Fig. 2 - Oxidative phosphorylation diagram

Oxidative phosphorylation process and steps

The synthesis of ATP via oxidative phosphorylation follows four main steps:

• Transport of electrons by NADH and FADH₂
• Proton pumping and electron transfer
• Formation of water
• ATP synthesis

Transport of electrons by NADH and FADH₂

NADH and FADH₂ (also referred to as reduced NAD and reduced FAD) are made during the earlier stages of cellular respiration in glycolysis, pyruvate oxidation and the Krebs cycle. NADH and FADH₂ carry hydrogen atoms and donate the electrons to molecules near the start of the electron transport chain. They subsequently revert to the coenzymes NAD⁺ and FAD in the process, which are then reused in early glucose metabolic pathways.

NADH carries electrons at a high energy level. It transfers these electrons to Complex I, which harnesses the energy released by the electrons moving through it in a series of redox reactions to pump protons (H⁺) from the matrix to the intermembrane space.

Meanwhile, FADH₂ carries electrons at a lower energy level and therefore does not transport its electrons to Complex I but to Complex II, which does not pump H⁺ across its membrane.
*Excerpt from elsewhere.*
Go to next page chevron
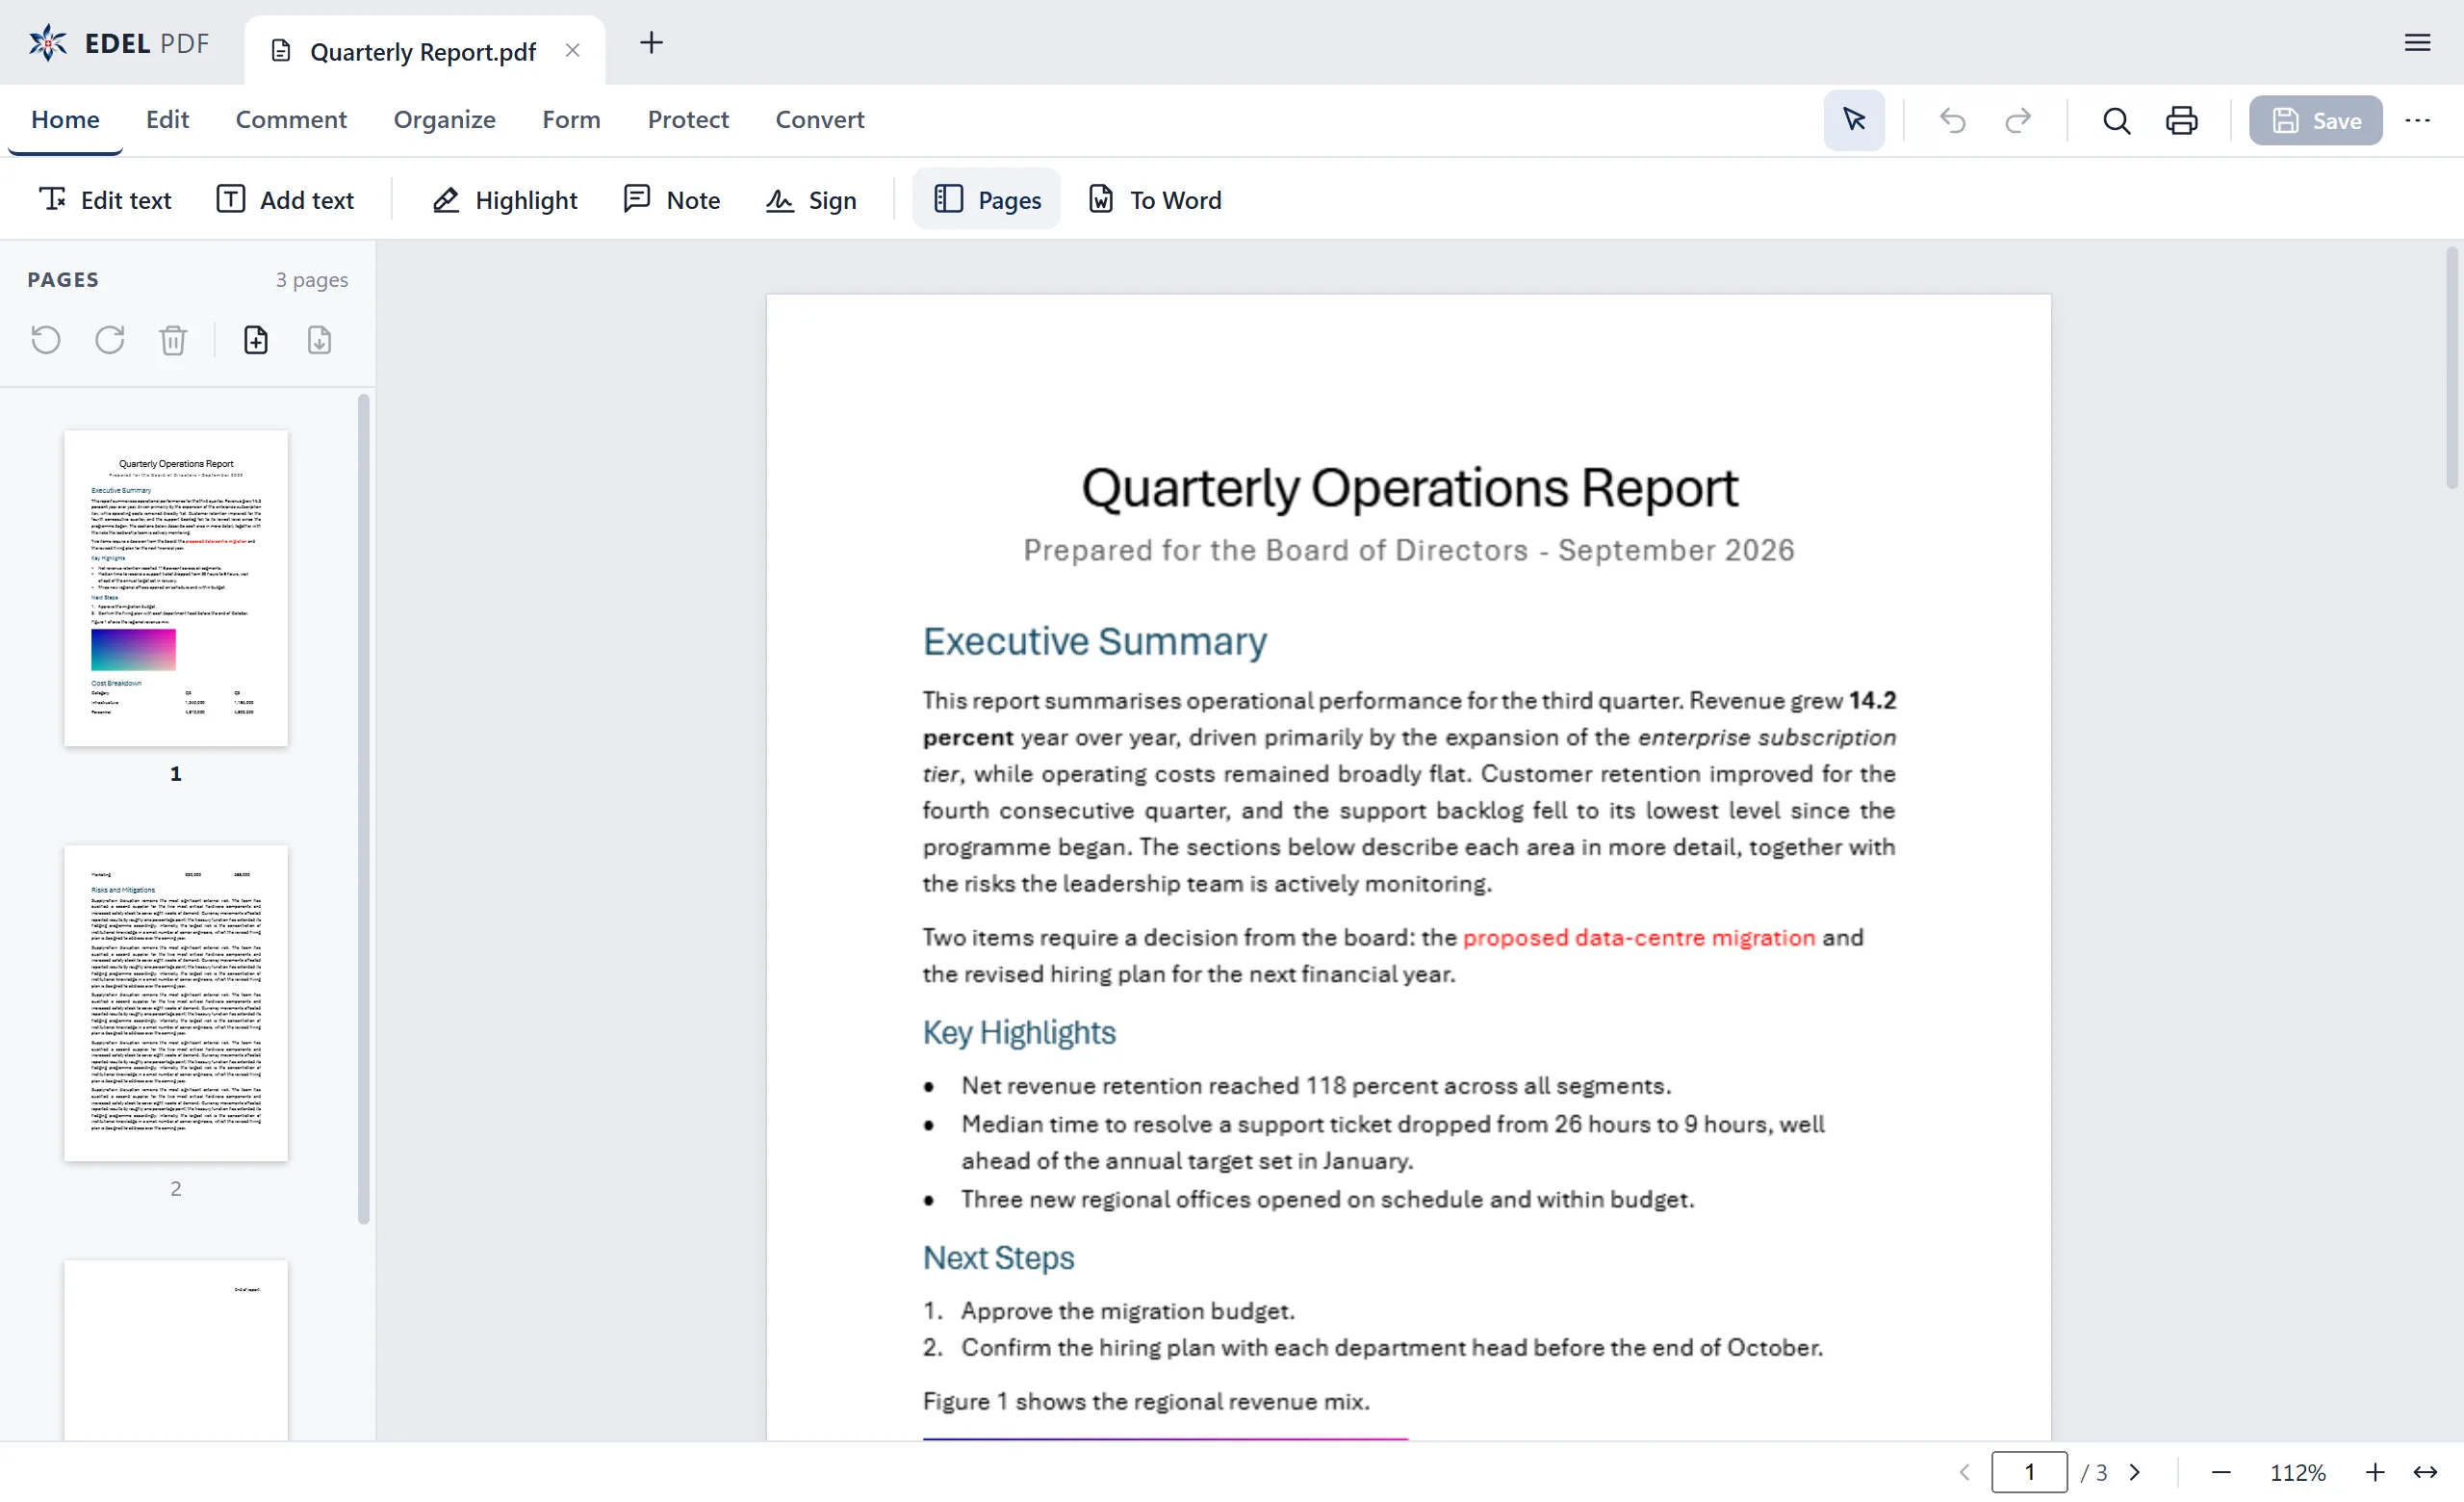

Proton pumping and electron transfer

Electrons go from a higher to a lower energy level as they move down the electron transport chain, releasing energy. This energy is used to actively transport H⁺ out of the matrix and into the intermembrane space. As a result, an electrochemical gradient is created, and H⁺ accumulate within the intermembrane space. This accumulation of H⁺ makes the intermembrane space more positive while the matrix is negative.

Formation of water

When the electrons reach Complex IV, an oxygen molecule will accept H⁺ to form water in the equation:

2H⁺ + $\frac{1}{2}$O₂ $\underset{}{\to }$ H₂O

ATP synthesis

H⁺ ions that have accumulated in the intermembrane space of the mitochondria flow down their electrochemical gradient and back into the matrix, passing through a channel protein called ATP synthase. ATP synthase is also an enzyme that uses the diffusion of H+ down its channel to facilitate the binding of ADP to Pi to generate ATP. This process is commonly known as chemiosmosis, and it produces over 80% of ATP made during cellular respiration.

In total, cellular respiration produces between 30 and 32 molecules of ATP for each glucose molecule. This produces a net of two ATP in glycolysis and two in the Krebs cycle. Two net ATP (or GTP) is produced during glycolysis and two during the citric acid cycle.
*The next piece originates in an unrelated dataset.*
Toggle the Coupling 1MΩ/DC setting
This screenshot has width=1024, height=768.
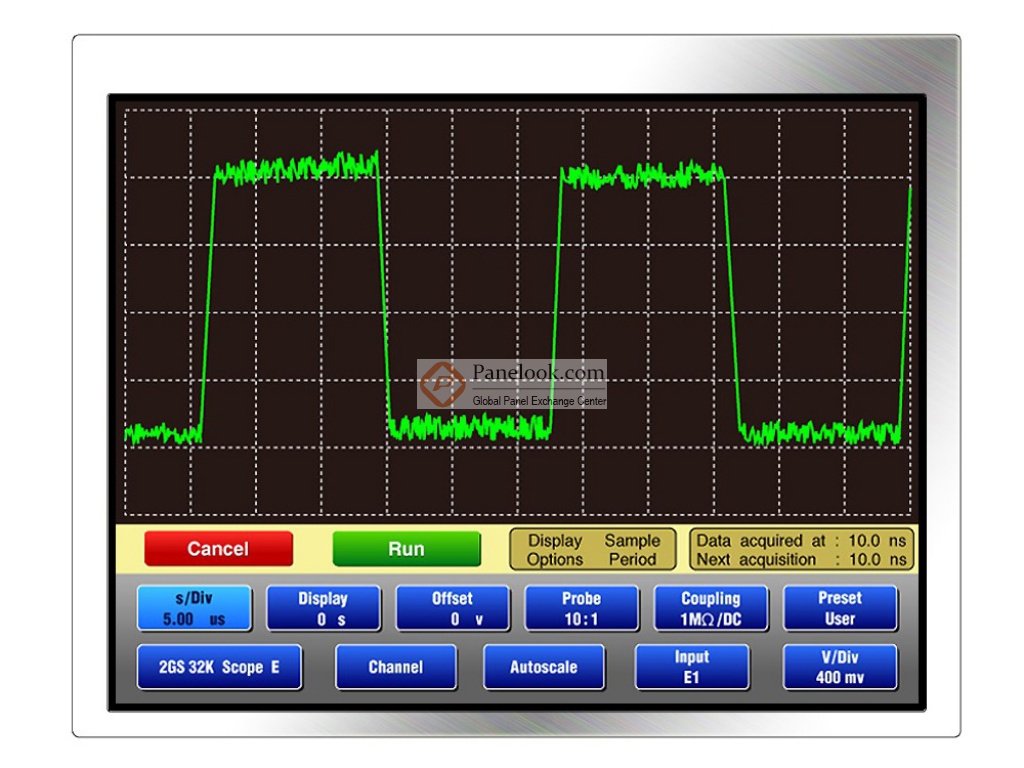710,608
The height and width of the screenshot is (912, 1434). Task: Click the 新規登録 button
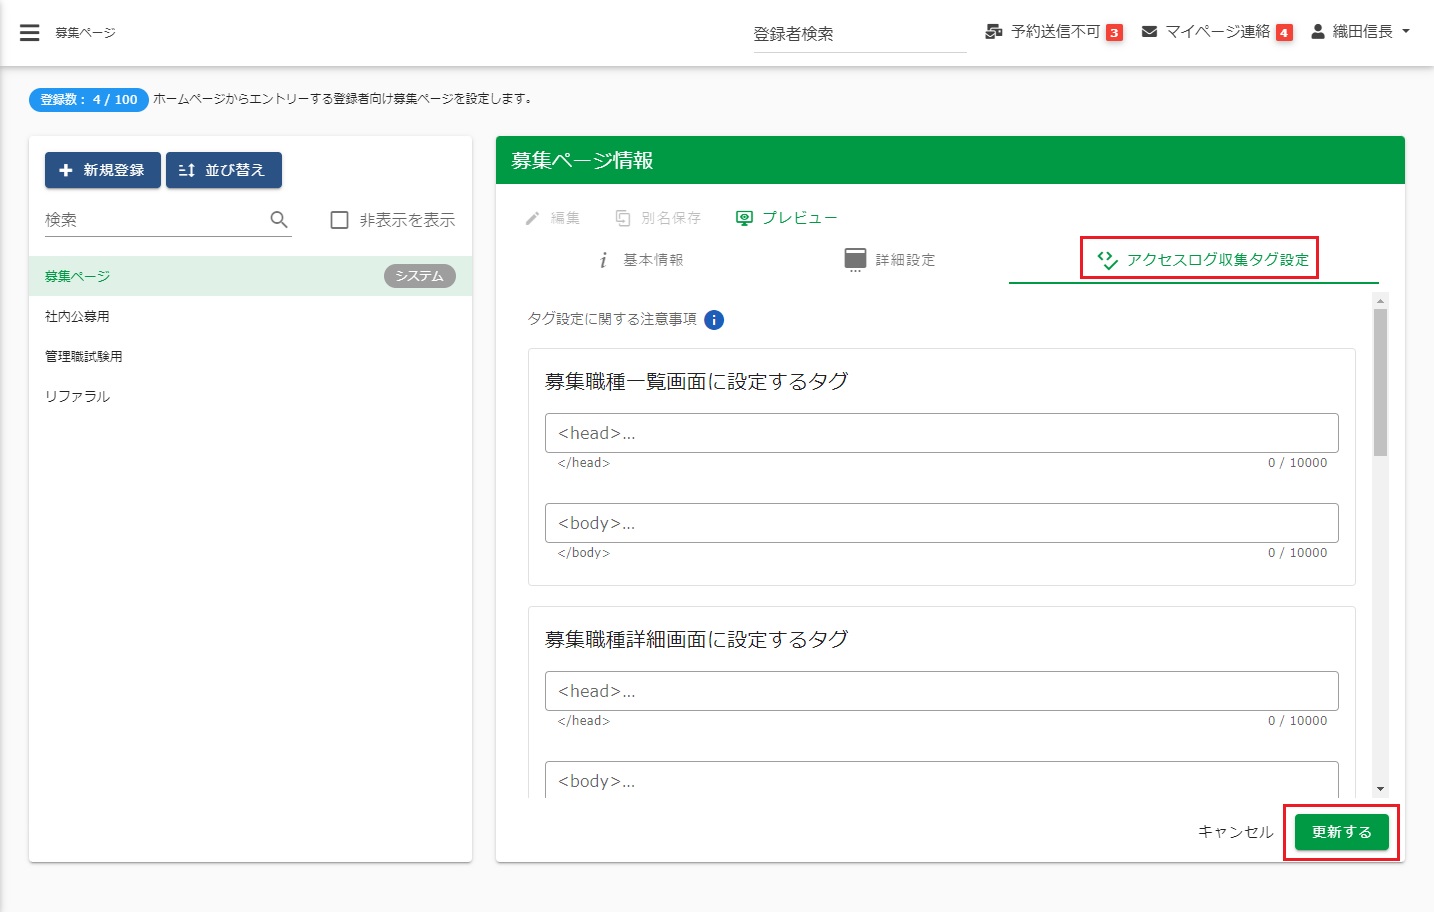tap(102, 170)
To produce one molecule of ATP, 4 H⁺ must diffuse through ATP synthase back into the mitochondrial matrix. NADH pumps 10 H⁺ into the intermembrane space; therefore, this equates to 2.5 molecules of ATP. FADH₂, on the other hand, only pumps out 6 H⁺, meaning only 1.5 molecules of ATP are produced. For every glucose molecule, 10 NADH and 2 FADH₂ are produced in previous processes (glycolysis, pyruvate oxidation and the Krebs cycle), meaning oxidative phosphorylation produces 28 molecules of ATP.

Oxidative phosphorylation products

Oxidative phosphorylation generates three main products:

• ATP
• Water
• NAD⁺ and FAD

ATP is produced due to the flow of H⁺ through ATP synthase. This is primarily driven by chemiosmosis which uses the electrochemical gradient between the intermembrane space and mitochondrial matrix. Water is produced at Complex IV, where atmospheric oxygen accepts electrons and H⁺ to form water molecules.

In the beginning, we read that NADH and FADH₂ deliver electrons to the proteins in the electron transport chain, namely Complex I and Complex II. When they release their electrons, NAD⁺ and FAD are regenerated and can be recycled back into other processes such as glycolysis, where they act as coenzymes.